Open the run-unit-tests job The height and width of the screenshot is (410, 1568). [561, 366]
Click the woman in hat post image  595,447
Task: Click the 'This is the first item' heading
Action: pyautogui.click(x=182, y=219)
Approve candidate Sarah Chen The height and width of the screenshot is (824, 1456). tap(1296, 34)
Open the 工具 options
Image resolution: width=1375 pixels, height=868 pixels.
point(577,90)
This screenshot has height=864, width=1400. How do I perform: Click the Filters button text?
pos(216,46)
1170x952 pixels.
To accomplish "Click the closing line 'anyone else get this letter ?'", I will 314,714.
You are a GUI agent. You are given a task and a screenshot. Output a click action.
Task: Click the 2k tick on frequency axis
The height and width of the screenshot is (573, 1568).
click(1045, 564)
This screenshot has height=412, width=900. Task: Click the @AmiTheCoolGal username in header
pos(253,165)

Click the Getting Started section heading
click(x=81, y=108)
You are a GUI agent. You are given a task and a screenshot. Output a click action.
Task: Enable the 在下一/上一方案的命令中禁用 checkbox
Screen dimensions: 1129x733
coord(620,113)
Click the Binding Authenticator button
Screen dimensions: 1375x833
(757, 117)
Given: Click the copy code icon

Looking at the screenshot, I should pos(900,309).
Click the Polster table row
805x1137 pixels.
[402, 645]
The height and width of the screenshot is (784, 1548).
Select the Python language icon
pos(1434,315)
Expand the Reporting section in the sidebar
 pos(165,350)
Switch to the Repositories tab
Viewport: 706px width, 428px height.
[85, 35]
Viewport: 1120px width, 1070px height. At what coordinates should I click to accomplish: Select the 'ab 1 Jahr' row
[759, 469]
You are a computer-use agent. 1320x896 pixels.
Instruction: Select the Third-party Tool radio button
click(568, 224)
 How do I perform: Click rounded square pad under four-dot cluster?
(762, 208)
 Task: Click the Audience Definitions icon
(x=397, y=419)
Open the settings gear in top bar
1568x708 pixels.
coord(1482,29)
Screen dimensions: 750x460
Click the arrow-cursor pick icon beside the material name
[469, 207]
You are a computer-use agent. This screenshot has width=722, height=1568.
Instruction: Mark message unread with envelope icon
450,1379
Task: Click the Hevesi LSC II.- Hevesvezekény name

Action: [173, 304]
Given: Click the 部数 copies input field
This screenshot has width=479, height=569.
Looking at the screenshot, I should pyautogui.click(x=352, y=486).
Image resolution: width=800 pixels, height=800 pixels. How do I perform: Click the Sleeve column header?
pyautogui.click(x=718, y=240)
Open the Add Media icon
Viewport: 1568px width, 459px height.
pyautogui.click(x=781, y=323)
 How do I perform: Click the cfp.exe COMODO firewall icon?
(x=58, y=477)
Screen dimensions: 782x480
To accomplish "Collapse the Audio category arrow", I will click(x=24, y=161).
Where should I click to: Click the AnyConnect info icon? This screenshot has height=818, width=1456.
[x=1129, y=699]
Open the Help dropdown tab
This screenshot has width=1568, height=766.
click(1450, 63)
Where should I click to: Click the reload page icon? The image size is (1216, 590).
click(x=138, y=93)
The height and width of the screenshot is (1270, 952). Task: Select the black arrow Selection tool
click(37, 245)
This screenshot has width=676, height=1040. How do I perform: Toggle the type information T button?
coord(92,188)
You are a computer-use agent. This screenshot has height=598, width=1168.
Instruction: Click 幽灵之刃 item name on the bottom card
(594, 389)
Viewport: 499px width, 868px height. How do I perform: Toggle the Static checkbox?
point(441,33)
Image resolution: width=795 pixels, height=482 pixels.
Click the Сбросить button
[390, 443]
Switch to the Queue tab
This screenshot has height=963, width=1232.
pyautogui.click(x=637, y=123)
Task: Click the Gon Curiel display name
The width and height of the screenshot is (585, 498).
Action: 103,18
________
**DESCRIPTION OF THE TASK:**
Print the listing above again, line for line, without changing anything.

**ANSWER TO THIS TASK:**
Open the run-unit-tests job The height and width of the screenshot is (410, 1568). [561, 366]
Click the woman in hat post image  595,447
Task: Click the 'This is the first item' heading
Action: pyautogui.click(x=182, y=219)
Approve candidate Sarah Chen The height and width of the screenshot is (824, 1456). tap(1296, 34)
Open the 工具 options
Image resolution: width=1375 pixels, height=868 pixels.
point(577,90)
This screenshot has height=864, width=1400. How do I perform: Click the Filters button text?
pos(216,46)
1170x952 pixels.
To accomplish "Click the closing line 'anyone else get this letter ?'", I will 314,714.
You are a GUI agent. You are given a task and a screenshot. Output a click action.
Task: Click the 2k tick on frequency axis
The height and width of the screenshot is (573, 1568).
click(1045, 564)
This screenshot has height=412, width=900. Task: Click the @AmiTheCoolGal username in header
pos(253,165)

Click the Getting Started section heading
click(x=81, y=108)
You are a GUI agent. You are given a task and a screenshot. Output a click action.
Task: Enable the 在下一/上一方案的命令中禁用 checkbox
Screen dimensions: 1129x733
coord(620,113)
Click the Binding Authenticator button
Screen dimensions: 1375x833
(757, 117)
Given: Click the copy code icon

Looking at the screenshot, I should pos(900,309).
Click the Polster table row
805x1137 pixels.
[402, 645]
The height and width of the screenshot is (784, 1548).
Select the Python language icon
pos(1434,315)
Expand the Reporting section in the sidebar
 pos(165,350)
Switch to the Repositories tab
Viewport: 706px width, 428px height.
[85, 35]
Viewport: 1120px width, 1070px height. At what coordinates should I click to accomplish: Select the 'ab 1 Jahr' row
[759, 469]
You are a computer-use agent. 1320x896 pixels.
Instruction: Select the Third-party Tool radio button
click(568, 224)
 How do I perform: Click rounded square pad under four-dot cluster?
(762, 208)
 Task: Click the Audience Definitions icon
(x=397, y=419)
Open the settings gear in top bar
1568x708 pixels.
coord(1482,29)
Screen dimensions: 750x460
Click the arrow-cursor pick icon beside the material name
[469, 207]
You are a computer-use agent. This screenshot has width=722, height=1568.
Instruction: Mark message unread with envelope icon
450,1379
Task: Click the Hevesi LSC II.- Hevesvezekény name

Action: [173, 304]
Given: Click the 部数 copies input field
This screenshot has width=479, height=569.
Looking at the screenshot, I should pyautogui.click(x=352, y=486).
Image resolution: width=800 pixels, height=800 pixels. How do I perform: Click the Sleeve column header?
pyautogui.click(x=718, y=240)
Open the Add Media icon
Viewport: 1568px width, 459px height.
pyautogui.click(x=781, y=323)
 How do I perform: Click the cfp.exe COMODO firewall icon?
(x=58, y=477)
Screen dimensions: 782x480
To accomplish "Collapse the Audio category arrow", I will click(x=24, y=161).
Where should I click to: Click the AnyConnect info icon? This screenshot has height=818, width=1456.
[x=1129, y=699]
Open the Help dropdown tab
This screenshot has width=1568, height=766.
click(1450, 63)
Where should I click to: Click the reload page icon? The image size is (1216, 590).
click(x=138, y=93)
The height and width of the screenshot is (1270, 952). Task: Select the black arrow Selection tool
click(37, 245)
This screenshot has width=676, height=1040. How do I perform: Toggle the type information T button?
coord(92,188)
You are a computer-use agent. This screenshot has height=598, width=1168.
Instruction: Click 幽灵之刃 item name on the bottom card
(594, 389)
Viewport: 499px width, 868px height. How do I perform: Toggle the Static checkbox?
point(441,33)
Image resolution: width=795 pixels, height=482 pixels.
Click the Сбросить button
[390, 443]
Switch to the Queue tab
This screenshot has height=963, width=1232.
pyautogui.click(x=637, y=123)
Task: Click the Gon Curiel display name
The width and height of the screenshot is (585, 498).
Action: 103,18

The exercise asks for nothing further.